An answer that reproduces all the entries exactly is what is needed.

:: DATA FOR ANALYSIS ::

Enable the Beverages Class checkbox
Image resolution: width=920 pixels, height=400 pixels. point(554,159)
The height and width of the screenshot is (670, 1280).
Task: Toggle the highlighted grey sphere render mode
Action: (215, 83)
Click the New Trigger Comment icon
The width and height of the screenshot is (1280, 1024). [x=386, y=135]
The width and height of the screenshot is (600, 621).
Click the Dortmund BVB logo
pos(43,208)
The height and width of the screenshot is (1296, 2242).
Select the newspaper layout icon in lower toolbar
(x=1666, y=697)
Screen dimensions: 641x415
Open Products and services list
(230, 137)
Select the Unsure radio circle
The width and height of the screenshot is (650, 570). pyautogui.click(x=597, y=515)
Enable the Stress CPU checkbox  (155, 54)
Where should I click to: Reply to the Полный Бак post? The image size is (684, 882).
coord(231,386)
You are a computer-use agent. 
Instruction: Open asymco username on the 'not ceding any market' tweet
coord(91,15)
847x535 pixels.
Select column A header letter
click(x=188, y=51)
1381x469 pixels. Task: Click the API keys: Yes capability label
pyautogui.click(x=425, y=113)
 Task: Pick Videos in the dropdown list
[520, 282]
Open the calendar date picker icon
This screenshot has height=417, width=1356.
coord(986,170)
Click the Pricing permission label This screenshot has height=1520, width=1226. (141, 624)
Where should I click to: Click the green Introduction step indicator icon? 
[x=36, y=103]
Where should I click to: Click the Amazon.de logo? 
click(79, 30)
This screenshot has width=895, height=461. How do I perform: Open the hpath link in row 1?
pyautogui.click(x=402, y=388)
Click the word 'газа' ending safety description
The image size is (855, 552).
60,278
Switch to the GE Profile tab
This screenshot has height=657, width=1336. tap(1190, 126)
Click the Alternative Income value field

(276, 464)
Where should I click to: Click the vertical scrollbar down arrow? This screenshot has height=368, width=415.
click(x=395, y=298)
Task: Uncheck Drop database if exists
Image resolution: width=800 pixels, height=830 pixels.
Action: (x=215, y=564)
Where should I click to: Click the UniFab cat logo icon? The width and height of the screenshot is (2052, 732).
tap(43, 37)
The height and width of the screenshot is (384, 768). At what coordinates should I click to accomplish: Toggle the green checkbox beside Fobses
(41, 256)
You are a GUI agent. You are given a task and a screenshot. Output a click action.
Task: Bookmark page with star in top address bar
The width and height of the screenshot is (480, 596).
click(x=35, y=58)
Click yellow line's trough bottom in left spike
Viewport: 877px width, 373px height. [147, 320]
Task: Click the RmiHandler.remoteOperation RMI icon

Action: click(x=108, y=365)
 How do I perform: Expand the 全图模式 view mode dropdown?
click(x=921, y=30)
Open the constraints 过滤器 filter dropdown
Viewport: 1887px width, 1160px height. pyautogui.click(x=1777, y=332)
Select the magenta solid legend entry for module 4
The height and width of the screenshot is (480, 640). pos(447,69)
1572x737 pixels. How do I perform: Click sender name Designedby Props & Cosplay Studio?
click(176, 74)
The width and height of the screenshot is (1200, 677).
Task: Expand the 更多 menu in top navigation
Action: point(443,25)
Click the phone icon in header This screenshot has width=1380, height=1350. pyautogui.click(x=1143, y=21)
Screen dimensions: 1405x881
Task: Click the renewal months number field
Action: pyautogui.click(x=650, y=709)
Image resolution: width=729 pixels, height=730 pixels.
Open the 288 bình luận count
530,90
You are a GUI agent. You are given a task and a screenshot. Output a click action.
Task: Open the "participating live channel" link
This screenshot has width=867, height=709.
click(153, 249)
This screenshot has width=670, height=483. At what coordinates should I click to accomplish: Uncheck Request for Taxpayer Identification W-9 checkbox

:::

**SOLUTION**
Enable the Beverages Class checkbox
Image resolution: width=920 pixels, height=400 pixels. point(554,159)
The height and width of the screenshot is (670, 1280).
Task: Toggle the highlighted grey sphere render mode
Action: (215, 83)
Click the New Trigger Comment icon
The width and height of the screenshot is (1280, 1024). [x=386, y=135]
The width and height of the screenshot is (600, 621).
Click the Dortmund BVB logo
pos(43,208)
The height and width of the screenshot is (1296, 2242).
Select the newspaper layout icon in lower toolbar
(x=1666, y=697)
Screen dimensions: 641x415
Open Products and services list
(230, 137)
Select the Unsure radio circle
The width and height of the screenshot is (650, 570). pyautogui.click(x=597, y=515)
Enable the Stress CPU checkbox  (155, 54)
Where should I click to: Reply to the Полный Бак post? The image size is (684, 882).
coord(231,386)
You are a computer-use agent. 
Instruction: Open asymco username on the 'not ceding any market' tweet
coord(91,15)
847x535 pixels.
Select column A header letter
click(x=188, y=51)
1381x469 pixels. Task: Click the API keys: Yes capability label
pyautogui.click(x=425, y=113)
 Task: Pick Videos in the dropdown list
[520, 282]
Open the calendar date picker icon
This screenshot has height=417, width=1356.
coord(986,170)
Click the Pricing permission label This screenshot has height=1520, width=1226. (141, 624)
Where should I click to: Click the green Introduction step indicator icon? 
[x=36, y=103]
Where should I click to: Click the Amazon.de logo? 
click(79, 30)
This screenshot has width=895, height=461. How do I perform: Open the hpath link in row 1?
pyautogui.click(x=402, y=388)
Click the word 'газа' ending safety description
The image size is (855, 552).
60,278
Switch to the GE Profile tab
This screenshot has height=657, width=1336. tap(1190, 126)
Click the Alternative Income value field

(276, 464)
Where should I click to: Click the vertical scrollbar down arrow? This screenshot has height=368, width=415.
click(x=395, y=298)
Task: Uncheck Drop database if exists
Image resolution: width=800 pixels, height=830 pixels.
Action: (x=215, y=564)
Where should I click to: Click the UniFab cat logo icon? The width and height of the screenshot is (2052, 732).
tap(43, 37)
The height and width of the screenshot is (384, 768). At what coordinates should I click to accomplish: Toggle the green checkbox beside Fobses
(41, 256)
You are a GUI agent. You are given a task and a screenshot. Output a click action.
Task: Bookmark page with star in top address bar
The width and height of the screenshot is (480, 596).
click(x=35, y=58)
Click yellow line's trough bottom in left spike
Viewport: 877px width, 373px height. [147, 320]
Task: Click the RmiHandler.remoteOperation RMI icon

Action: click(x=108, y=365)
 How do I perform: Expand the 全图模式 view mode dropdown?
click(x=921, y=30)
Open the constraints 过滤器 filter dropdown
Viewport: 1887px width, 1160px height. pyautogui.click(x=1777, y=332)
Select the magenta solid legend entry for module 4
The height and width of the screenshot is (480, 640). pos(447,69)
1572x737 pixels. How do I perform: Click sender name Designedby Props & Cosplay Studio?
click(176, 74)
The width and height of the screenshot is (1200, 677).
Task: Expand the 更多 menu in top navigation
Action: point(443,25)
Click the phone icon in header This screenshot has width=1380, height=1350. pyautogui.click(x=1143, y=21)
Screen dimensions: 1405x881
Task: Click the renewal months number field
Action: pyautogui.click(x=650, y=709)
Image resolution: width=729 pixels, height=730 pixels.
Open the 288 bình luận count
530,90
You are a GUI agent. You are given a task and a screenshot. Output a click action.
Task: Open the "participating live channel" link
This screenshot has width=867, height=709.
click(153, 249)
This screenshot has width=670, height=483. At what coordinates should I click to accomplish: Uncheck Request for Taxpayer Identification W-9 checkbox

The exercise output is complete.